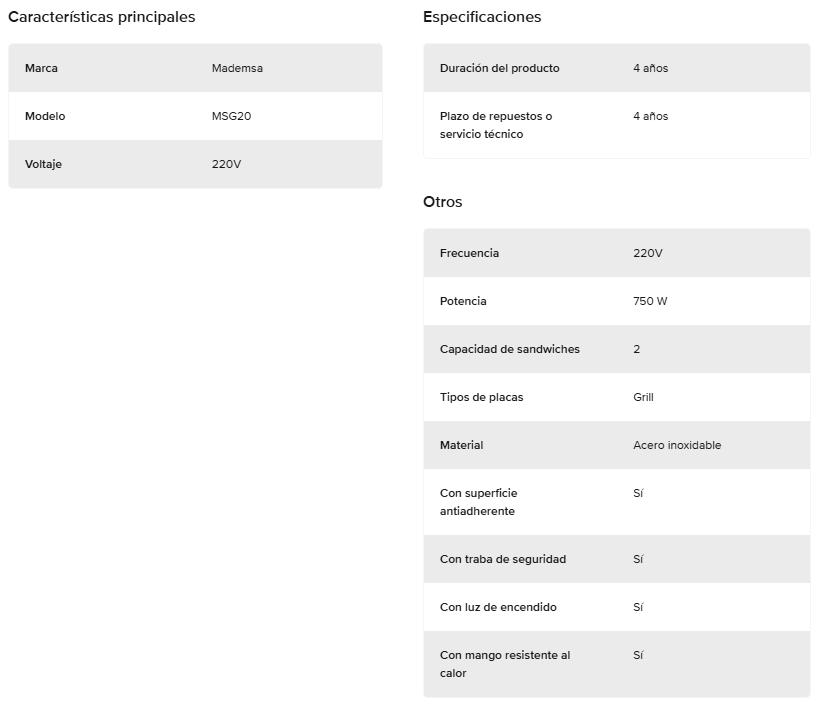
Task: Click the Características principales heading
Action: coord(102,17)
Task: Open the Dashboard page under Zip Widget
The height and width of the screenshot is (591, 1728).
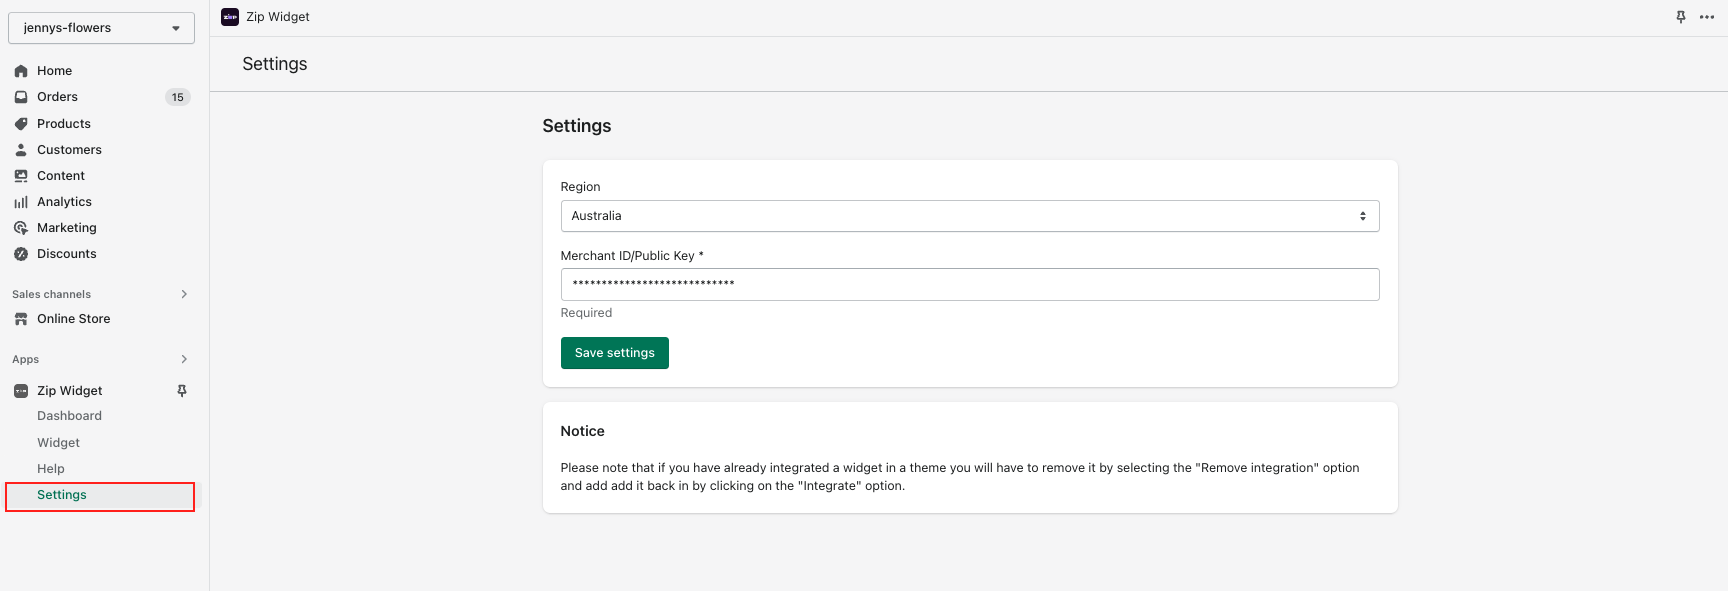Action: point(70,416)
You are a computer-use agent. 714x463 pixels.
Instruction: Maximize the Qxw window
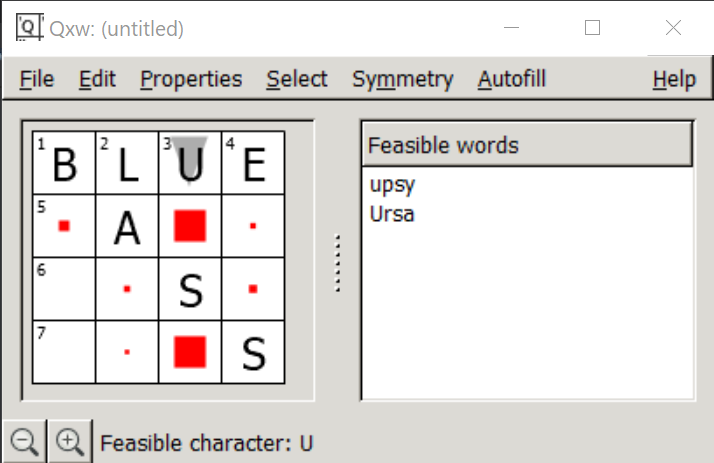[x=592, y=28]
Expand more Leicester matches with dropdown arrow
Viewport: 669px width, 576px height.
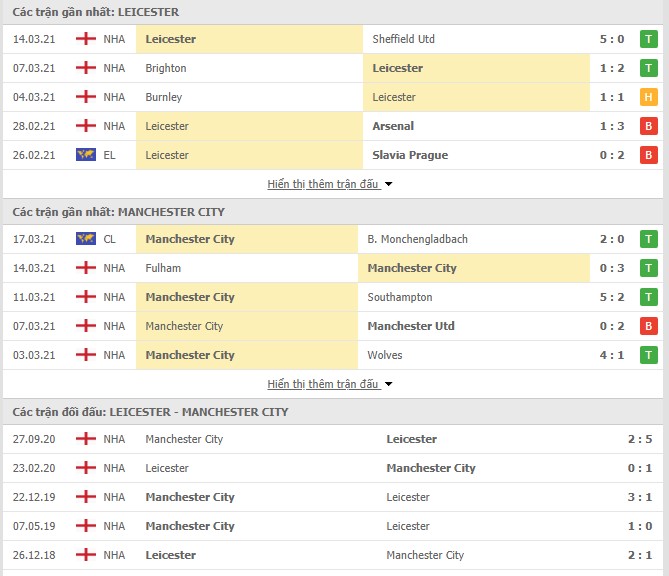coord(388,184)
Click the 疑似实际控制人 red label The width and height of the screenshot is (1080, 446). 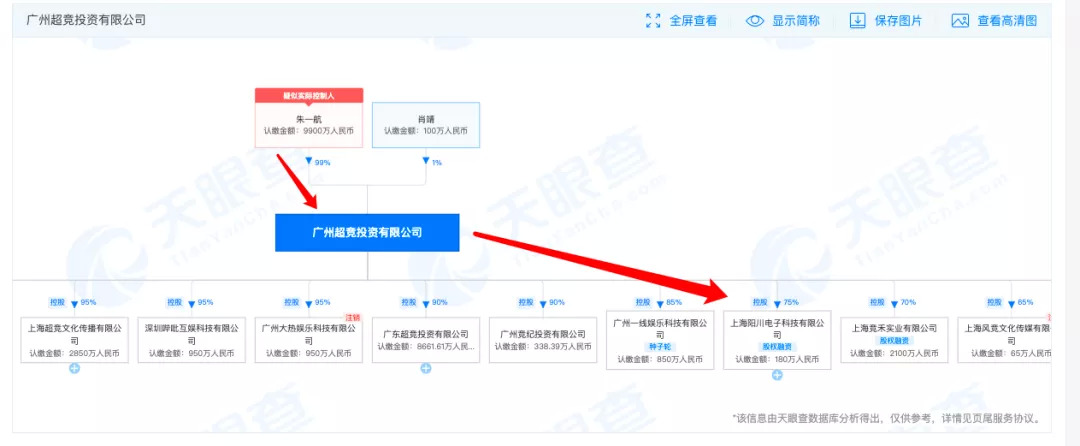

════════════════

● **What you need to do**
Going from the line that holds "Viewport: 669px width, 576px height." to the end of the listing above, copy each line exactly and nothing more, leaving pictures aside.

● **Solved problem**
Viewport: 669px width, 576px height.
coord(388,184)
Click the 疑似实际控制人 red label The width and height of the screenshot is (1080, 446). 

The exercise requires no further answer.